(Dataset entries)
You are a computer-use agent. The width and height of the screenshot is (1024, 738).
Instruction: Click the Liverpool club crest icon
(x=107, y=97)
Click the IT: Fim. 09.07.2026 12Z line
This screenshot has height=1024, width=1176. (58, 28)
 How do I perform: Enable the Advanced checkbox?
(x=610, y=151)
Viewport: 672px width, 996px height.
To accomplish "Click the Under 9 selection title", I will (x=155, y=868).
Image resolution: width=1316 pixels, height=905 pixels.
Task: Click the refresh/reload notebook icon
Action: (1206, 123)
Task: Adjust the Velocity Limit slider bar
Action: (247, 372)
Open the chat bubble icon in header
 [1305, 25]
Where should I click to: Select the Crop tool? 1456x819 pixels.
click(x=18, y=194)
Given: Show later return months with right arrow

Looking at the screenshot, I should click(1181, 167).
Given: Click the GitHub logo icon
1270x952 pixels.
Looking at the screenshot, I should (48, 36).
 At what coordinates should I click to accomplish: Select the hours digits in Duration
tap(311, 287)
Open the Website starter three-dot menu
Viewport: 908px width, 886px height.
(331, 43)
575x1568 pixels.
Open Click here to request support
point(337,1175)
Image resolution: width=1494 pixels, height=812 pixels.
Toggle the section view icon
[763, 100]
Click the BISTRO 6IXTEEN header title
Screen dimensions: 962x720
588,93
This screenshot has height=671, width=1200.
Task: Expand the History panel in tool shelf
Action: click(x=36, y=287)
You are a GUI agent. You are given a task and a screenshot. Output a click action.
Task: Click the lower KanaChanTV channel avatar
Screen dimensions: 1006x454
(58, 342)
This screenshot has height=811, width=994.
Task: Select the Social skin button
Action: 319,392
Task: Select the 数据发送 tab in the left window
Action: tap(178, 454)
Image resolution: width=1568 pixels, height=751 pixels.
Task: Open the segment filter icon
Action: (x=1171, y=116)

* Task:
Set down the entries above once more, verbatim.

* Solution to the problem:
You are a computer-use agent. The width and height of the screenshot is (1024, 738).
Instruction: Click the Liverpool club crest icon
(x=107, y=97)
Click the IT: Fim. 09.07.2026 12Z line
This screenshot has height=1024, width=1176. (58, 28)
 How do I perform: Enable the Advanced checkbox?
(x=610, y=151)
Viewport: 672px width, 996px height.
To accomplish "Click the Under 9 selection title", I will (x=155, y=868).
Image resolution: width=1316 pixels, height=905 pixels.
Task: Click the refresh/reload notebook icon
Action: (1206, 123)
Task: Adjust the Velocity Limit slider bar
Action: (247, 372)
Open the chat bubble icon in header
 [1305, 25]
Where should I click to: Select the Crop tool? 1456x819 pixels.
click(x=18, y=194)
Given: Show later return months with right arrow

Looking at the screenshot, I should click(1181, 167).
Given: Click the GitHub logo icon
1270x952 pixels.
Looking at the screenshot, I should (48, 36).
 At what coordinates should I click to accomplish: Select the hours digits in Duration
tap(311, 287)
Open the Website starter three-dot menu
Viewport: 908px width, 886px height.
(331, 43)
575x1568 pixels.
Open Click here to request support
point(337,1175)
Image resolution: width=1494 pixels, height=812 pixels.
Toggle the section view icon
[763, 100]
Click the BISTRO 6IXTEEN header title
Screen dimensions: 962x720
588,93
This screenshot has height=671, width=1200.
Task: Expand the History panel in tool shelf
Action: click(x=36, y=287)
You are a GUI agent. You are given a task and a screenshot. Output a click action.
Task: Click the lower KanaChanTV channel avatar
Screen dimensions: 1006x454
(58, 342)
This screenshot has height=811, width=994.
Task: Select the Social skin button
Action: 319,392
Task: Select the 数据发送 tab in the left window
Action: tap(178, 454)
Image resolution: width=1568 pixels, height=751 pixels.
Task: Open the segment filter icon
Action: (x=1171, y=116)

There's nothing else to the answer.